Cómetelas y que te aprovechen.
En cuanto
el zarévich cogió una torta uno de
los perros se la arrancó de las manos.
-¿Qué
perros son éstos, que ni siquiera te dejan comer? -exclamó la madre.
-No
importa. Cogeré otra.
Así lo
hizo, pero el otro perro se la arrebató. Cogió otra torta, y al primer bocado
cayó muerto. La madre abandonó el lecho de un salto, abrió la puerta de ciprés
y dejó salir a su compadre.
-¡Por fin
hemos terminado con este malvado! -gritaba.
Luego le
sacaron los ojos al zarévich,
arrojaron su cuerpo a un pozo y ellos se dedicaron a darse la gran vida.
Los
perros anduvieron dando vueltas alrededor del pozo hasta que lograron sacar al zarévich Iván y se lo llevaron a su
prometida. Ella tenía ya la corazonada de que había muerto. Salió a su
encuentro hasta muy lejos, lo tomó en sus amantes brazos y, después de
acostarlo en el palacio, escribió a una hermana suya pidiéndole unos ojos
mejores todavía y un frasco de agua de la vida y de la muerte. Con ella
estuvieron curándole hasta que el zarévich
se incorporó.
-¡Amada
mía! Me parece que he dormido mucho tiempo.
-Y
gracias a mí no has dormido el sueño eterno -contestó su prometida, contándole
luego todo lo que había hecho su madre.
Después
de vivir allí algún tiempo quiso el zarévich volver a su casa.
-No te
dejes engañar por tu madre, zarévich
Iván -le advirtió su bella prometida.
El zarévich ensilló su caballo y se puso en
camino. La madre le divisó desde lejos y gritó:
-¡Ahí
viene otra vez mi verdugo, y los dos perros con él!
Encerró a
su compadre detrás de la puerta de ciprés y fue a sentarse junto a la ventana,
llorando a todo llorar.
El zarévich llegó al patio, echó pie a
tierra y se dirigió al aposento de su madre. Los perros, que le seguían, se
lanzaron contra la puerta.
-Dame la
llave de esa puerta, mátushka -pidió
entonces el hijo.
Ella se
resistió cuanto pudo, inventando pretextos: que la llave se había perdido, que
no era necesario abrir aquella puerta... Pero el zarévich dio con la llave, abrió la puerta y se encontró con el Zar del Fuego sentado en un sillón.
-¡Pesado!
¡Ligero! -ordenó entonces a sus perros. ¡Llevaos al Zar del Fuego al campo y despedazadlo!
Los
perros obedecieron y lo hicieron pedazos tan pequeños que ni un pájaro habría
tenido dónde picar. El zarévich hizo
luego un arco muy tenso y un flecha de arce y le dijo a su madre:
-Salgamos
nosotros al campo.
Cuando
llegaron al campo tensó el arco, se alejó bastante y añadió:
-Ahora, mátushka, ponte aquí a mi lado: la
flecha de arce se disparará sola y matará al que sea culpable.
La madre
se pegó a él todo lo que pudo, pero la flecha se disparó y le pegó en pleno corazón.

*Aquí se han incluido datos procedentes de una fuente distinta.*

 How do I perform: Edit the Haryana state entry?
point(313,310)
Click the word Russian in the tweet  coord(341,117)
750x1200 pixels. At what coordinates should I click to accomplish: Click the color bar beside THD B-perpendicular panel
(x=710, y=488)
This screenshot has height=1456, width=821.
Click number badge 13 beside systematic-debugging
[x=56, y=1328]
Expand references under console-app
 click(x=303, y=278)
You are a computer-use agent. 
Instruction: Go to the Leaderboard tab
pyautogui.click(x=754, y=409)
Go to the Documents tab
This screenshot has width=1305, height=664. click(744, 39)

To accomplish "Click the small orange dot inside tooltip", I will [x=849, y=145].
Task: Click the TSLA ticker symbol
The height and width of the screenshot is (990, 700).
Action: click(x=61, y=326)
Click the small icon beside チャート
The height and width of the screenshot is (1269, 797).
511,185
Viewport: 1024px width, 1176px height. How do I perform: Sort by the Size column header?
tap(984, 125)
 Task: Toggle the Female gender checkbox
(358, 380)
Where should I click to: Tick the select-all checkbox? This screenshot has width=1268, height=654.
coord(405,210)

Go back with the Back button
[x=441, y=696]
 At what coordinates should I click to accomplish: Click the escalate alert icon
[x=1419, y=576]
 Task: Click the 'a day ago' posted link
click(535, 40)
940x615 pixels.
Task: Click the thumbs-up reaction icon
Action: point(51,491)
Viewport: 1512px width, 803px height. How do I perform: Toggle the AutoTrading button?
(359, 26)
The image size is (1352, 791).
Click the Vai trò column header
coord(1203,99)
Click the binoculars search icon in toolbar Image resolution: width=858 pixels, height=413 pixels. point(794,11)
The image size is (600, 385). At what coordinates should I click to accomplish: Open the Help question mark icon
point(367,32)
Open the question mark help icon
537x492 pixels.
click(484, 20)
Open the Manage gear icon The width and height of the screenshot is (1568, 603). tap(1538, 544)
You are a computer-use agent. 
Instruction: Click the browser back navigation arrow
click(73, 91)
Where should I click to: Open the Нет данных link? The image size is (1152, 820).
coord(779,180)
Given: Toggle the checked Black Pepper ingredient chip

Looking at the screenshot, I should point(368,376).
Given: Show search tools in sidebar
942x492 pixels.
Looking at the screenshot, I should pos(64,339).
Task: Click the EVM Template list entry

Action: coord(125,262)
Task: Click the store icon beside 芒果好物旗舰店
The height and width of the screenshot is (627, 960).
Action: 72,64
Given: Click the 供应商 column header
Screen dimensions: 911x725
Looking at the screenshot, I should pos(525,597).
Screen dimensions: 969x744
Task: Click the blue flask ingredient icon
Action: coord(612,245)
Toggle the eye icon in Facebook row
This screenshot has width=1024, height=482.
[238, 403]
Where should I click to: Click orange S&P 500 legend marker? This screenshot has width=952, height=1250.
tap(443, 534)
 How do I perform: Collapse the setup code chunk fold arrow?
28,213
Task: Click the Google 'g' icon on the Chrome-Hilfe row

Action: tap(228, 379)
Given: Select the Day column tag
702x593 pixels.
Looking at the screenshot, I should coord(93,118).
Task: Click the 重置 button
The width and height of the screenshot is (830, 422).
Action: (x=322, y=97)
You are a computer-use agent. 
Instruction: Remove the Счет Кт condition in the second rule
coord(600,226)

Iba el zarévich Iván a reunirse con su
prometida cuando le sorprendió la noche por el camino. Entonces vio una luz a
lo lejos, y allá se dirigió hasta llegar a una casita donde había una vieja. Se
pusieron a hablar de unas cosas y otras y luego dijo la vieja:
-En
nuestro lago habita un feroz culebrón de doce cabezas que devora a la gente.
Esta noche le llevarán a la propia zarevna
para que la devore. Echaron a suertes y salió ella.
En vez de
acostarse, el zarévich Iván se
encaminó hacia aquel lago al filo de la medianoche. Allí estaba la zarevna, diciendo entre lágrimas:
-Devórame,
de una vez, feroz culebrón, y que terminen mis sufrimientos.
En esto
se desplazó el velo que la cubría, y el zarévich
reconoció a su prometida. También ella le reconoció.
-¡Vete de
aquí! -gritó entonces. Si te quedas, también te devorará a ti el culebrón.
-No me
moveré de aquí -replicó el zarévich.
Estamos prometidos y nos hemos jurado vivir y morir juntos.
En esto
salió del lago el culebrón de las doce cabezas.
-¡Oh,
linda doncella! Veo que te ha salido un valedor. Me alegro. También hay sitio
para él en mi panza.
-¡Maldito
culebrón! -exclamó el zarévich. No
te las prometas tan felices...
Desenvainó
su afilada espada y de un tajo le cercenó seis cabezas. Pegó otro tajo, y le
cortó las demás.
Los
prometidos volvieron luego juntos al reino de la zarevna, donde se desposaron y vivieron muchos años felices.